(EXTRACTED TEXT)
(begin)

Trần Thùy Chi (born 4 May 1990), better known by her stage name as Thùy Chi, is a Vietnamese singer. She won the audience prize in the annual songwriting awards Bai Hat Viet (Vietnamese Song) at the end of 2008, then started a successful solo career.

Thuy Chi was born in 1990 in Hai Duong, Vietnam. Both of her parents work in showbiz or artistic endeavor in Hai Duong. When she was smaller Thuy Chi exposed her talents for music and later on, her family introduced her to the piano ever since she was six. Beyond nine years old, she began to travel to Ha Noi to study piano at the National Academy of Music of Ha Noi. 

Although she achieve her fame due to her online hits, Thuy Chi always had the intention to become a piano instructor.

(end)

(JOBS)
• a. In the text about the singer Thùy Chi, at what age did her family start her on the piano?
• b. Continue the text about the singer Thùy Chi from where it stops.

(SOURCE EXCERPT)
(begin)

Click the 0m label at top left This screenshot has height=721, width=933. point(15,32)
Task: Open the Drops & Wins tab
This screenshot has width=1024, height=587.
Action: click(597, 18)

(end)

(RESULTS)
• a. She started the piano at age six.

• b.
Thuy Chi began to obtain Vietnamese community's attention with the release of the track "Giac Mo Trua" (composed by Giang Son). Starting from 2005, she, with Minh Phuong singer, won the prize in the contest named "Tuoi Doi Menh Mong" hosted by VTVT3 channel. The musical band TSD Band created by Thuy Chi và Minh Phuong acquired the greatest prize in the contest for high school and college students alike across the country in 2005. Based on the cover of "Giac Mo Trua" from Khanh Linh, Thuy Chi was appointed as the clone of Khanh Linh.

Thuy Chi reached her highest spot of fame when her songs were unofficially released on the internet. She had always been regarded as a singer with a powerful voice: she could hit the high note with much clarity yet retains certain sweetness in her singing. Online success helped Thuy Chi to attend at the even named "Bai Hat Viet" in 2005 organized by VTV4. Even though she became famous in showbiz and persuaded by her fans to continue her pursue the singing career but she regarded it as a personal interest and only wanted to follow her love for teaching the piano.

In 2008, Thuy Chi  received the prize for being one of the most favorite artists of the month from the show "Bai Hat VIet" with the songs such as "Thanh Thi", "Pho Co" etc.
At the ceremony "Lan Song Xanh" in 2009, Thuy Chi was awarded as one of the top ten artists of the year.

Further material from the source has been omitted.